DIRECTION: Rewrite as a JSON list of strings, one string per line, the lines starting with the line containing "Click the Supply voltage column header" and going on through the line containing "point(693,33)", omitting blank lines. Leave the pictures out of the answer.

# Start of RECORDS TO USE

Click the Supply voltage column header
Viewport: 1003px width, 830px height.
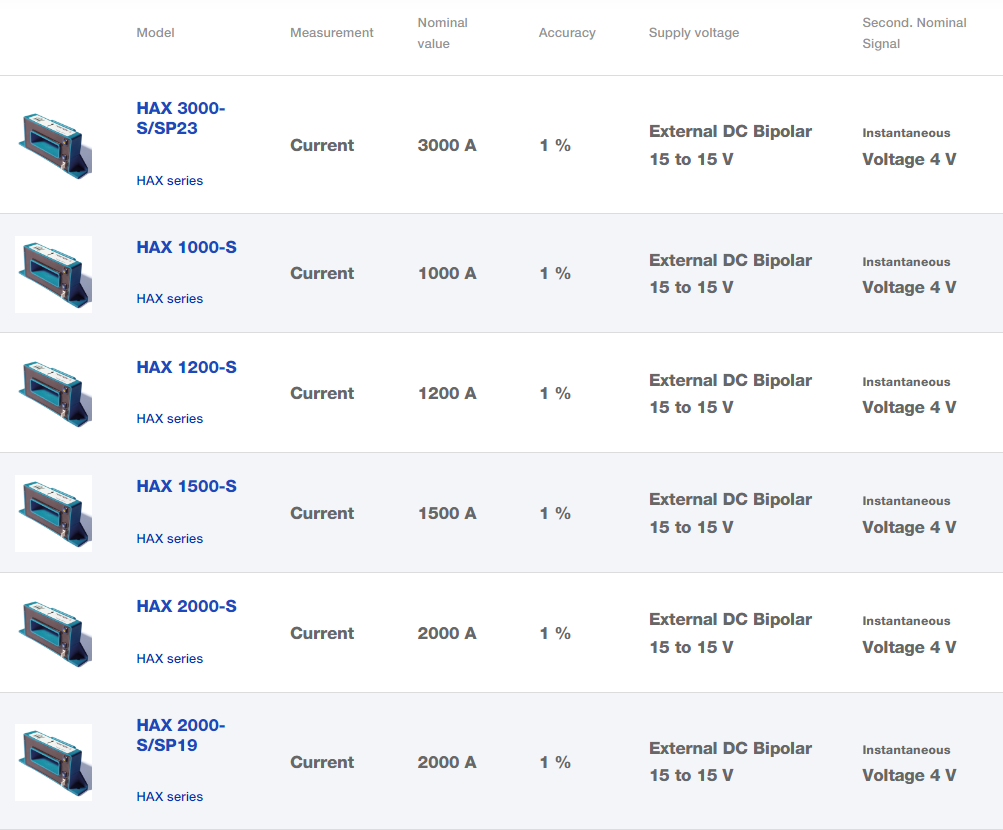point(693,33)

# End of RECORDS TO USE
# Start of RECORDS TO USE

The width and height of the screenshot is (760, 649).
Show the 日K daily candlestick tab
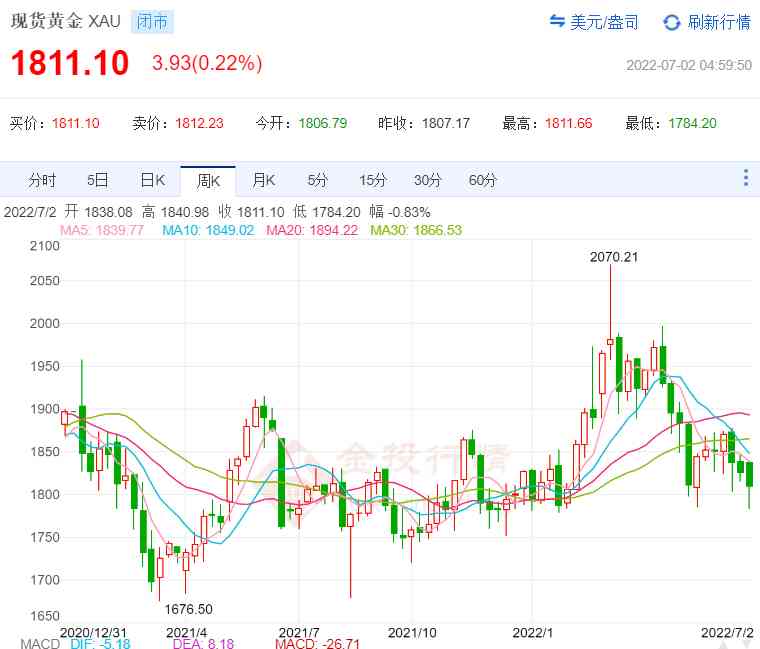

# End of RECORDS TO USE

ANSWER TO THIS PROBLEM:
[
  "Click the Supply voltage column header",
  "Viewport: 1003px width, 830px height.",
  "point(693,33)"
]